Jacobitz was feted by Will Dow, a senior electrical engineering major who first met his mentor during his first-year preceptorial class, Honors Engineering 101, in the fall of 2011.
Dow recalled that Jacobitz assigned him and other freshman students to began a three-semester research project tied to creativity in engineering education. This group prepared a lecture that would be given to all freshman engineering classes in Spring 2012.
Jacobitz led the evaluation of the results en route to having a conference publication in 2013 called “Free Your Mind — Unlocking You Inner Creativity.”
This experience, Dow said, “provided my classmates and I with a thorough introduction to university-level research, including internal review board standards, statistical analysis and publication writing.
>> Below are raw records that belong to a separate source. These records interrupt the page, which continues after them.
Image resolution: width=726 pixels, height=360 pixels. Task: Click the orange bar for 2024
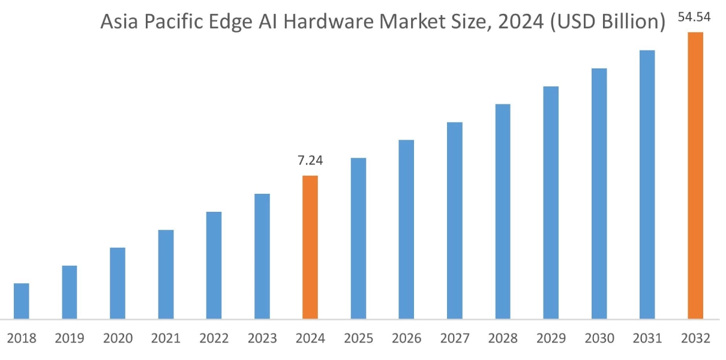click(x=310, y=247)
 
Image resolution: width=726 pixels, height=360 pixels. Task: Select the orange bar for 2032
click(x=695, y=175)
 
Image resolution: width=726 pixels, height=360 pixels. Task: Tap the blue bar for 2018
click(x=22, y=301)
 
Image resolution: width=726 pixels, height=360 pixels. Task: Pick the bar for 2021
click(x=166, y=274)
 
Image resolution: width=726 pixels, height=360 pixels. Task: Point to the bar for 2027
click(x=454, y=220)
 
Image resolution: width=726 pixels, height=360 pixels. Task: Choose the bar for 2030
click(x=599, y=193)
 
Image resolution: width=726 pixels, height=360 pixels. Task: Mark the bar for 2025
click(x=358, y=238)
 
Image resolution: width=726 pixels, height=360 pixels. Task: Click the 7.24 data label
click(x=310, y=161)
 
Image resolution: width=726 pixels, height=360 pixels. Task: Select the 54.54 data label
click(x=694, y=17)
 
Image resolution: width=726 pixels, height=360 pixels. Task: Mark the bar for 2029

These skills have helped me every year since and now more than ever in the midst of my senior project.”
The connection between Jacobitz and Dow flourished. One office visit to Jacobitz provided Dow with his own unique research experience tied to the former’s work on the simulation of blood flow in microvessel networks. Dow’s project goal was about simulating blood flow in the microvessels of the human Conjunctiva. So far, the results, Dow said, contrast the characteristics of diabetic and healthy networks. Through this experience, Dow has displayed two posters, has given an oral presentation at three different conferences and has received two USD Summer Undergraduate Research Experience (SURE) grants.
“Over the past three years, Dr. Jacobitz has been more than generous in mentoring and sharing knowledge with undergraduate students,” Dow said. “Our conversations have extended beyond the discussion of specifics with our research projects to include advice about college, graduate school and professional work. I will be applying to graduate school in engineering in the coming months with a great head start thanks to his help.”
Benz, who arrived at USD in 2009 as Clare Boothe Luce Assistant Professor in Chemistry and is a 2013 recipient of a National Science Foundation (NSF) CAREER Award, has made an impact on several students. Her range of mentorship was evident as two students, freshman Emilio Grijalva, and senior biochemistry major Bette Webster, expressed their thanks for Benz’s mentorship.
Grijalva came to USD this year and was able to work with Benz through USD’s Pre-Undergraduate Research Experience (PURE) program. A PURE student is paired with a faculty member the summer before his or her first semester at USD. His project focused on finding ways to use nanoporous materials in environments to slow the process of global warming.
Webster said she’s been blessed to have Benz in her corner both for research purposes and a steady influence regarding graduate school opportunities and as a support system. Benz has been with Webster at every step, even maintaining contact with while Webster did a study abroad trip in New Zealand last summer. But, perhaps, the biggest asset was Benz’s insistence that Webster apply for the Beckman Scholars program.
The university last February was awarded $130,000 by the Irvine, Calif.-based Arnold and Mabel Beckman Foundation to fund five Beckman Scholar Awards made payable over a three-year term. The award supports each recipient’s research efforts for a full academic year, meaning Webster has spent productive time working on her research during this fall semester and will again in the spring.
Webster’s research in Benz’s lab focuses on solid-state gas storage, which allows a large amount of gas to be stored in a small volume. These gases can be used as alternative fuel sources and/or converted into other molecules. Webster’s work has been focused specifically on “studying the potential for a surface called ZIF-8, a porous structure, to be used for such gas storage and molecular conversions.”
Given the research work that students have done under the direction and support of Benz and Jacobitz, the faculty winners said their experience has been very rewarding.
“The real gift is just being and learning with the students. They’re all so talented,” Benz said. “It’s so fun to watch them go from timid students working in the lab, maybe afraid to turn a knob, trying to give my advice about that to toward the end of their careers here, they’re running the show. … They are fantastic at what they do. It’s awesome to work with them every day.”
Jacobitz, who arrived at USD in 2003, feels the award is twofold: “The award recognizes my part of this endeavor, which relies on having faculty-to-student action, but the students are just as important in accomplishing the work. It’s meaningful to me that my work gets recognized, but it also reflects on the quality and dedication of the students.”